* _TASK TO COMPLETE_
Would you return, word for word, the lines of the data below from the line with "liste de nos partenaires (285, 1278)" through the line with "Continuer sans accepter (131, 1319)", and no others?

*** WORKING DATA Section Begins ***

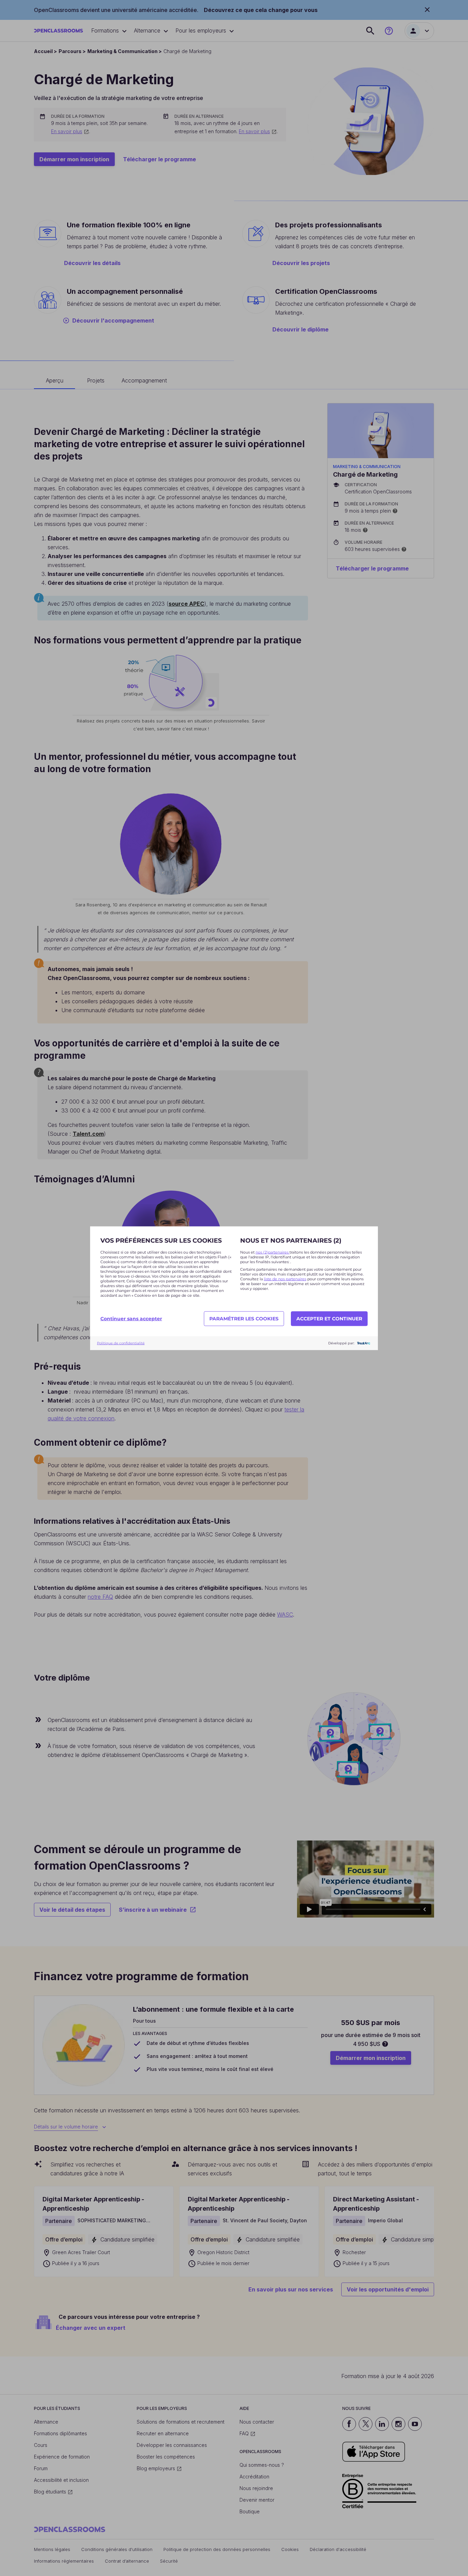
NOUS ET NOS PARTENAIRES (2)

*** WORKING DATA Section Ends ***
*** WORKING DATA Section Begins ***

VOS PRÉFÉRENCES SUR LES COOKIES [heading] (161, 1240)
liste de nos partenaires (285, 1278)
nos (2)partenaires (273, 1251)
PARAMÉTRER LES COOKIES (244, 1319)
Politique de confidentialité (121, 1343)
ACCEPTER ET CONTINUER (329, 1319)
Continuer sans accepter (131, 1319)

*** WORKING DATA Section Ends ***

* _SOLVED PROBLEM_
liste de nos partenaires (285, 1278)
nos (2)partenaires (273, 1251)
PARAMÉTRER LES COOKIES (244, 1319)
Politique de confidentialité (121, 1343)
ACCEPTER ET CONTINUER (329, 1319)
Continuer sans accepter (131, 1319)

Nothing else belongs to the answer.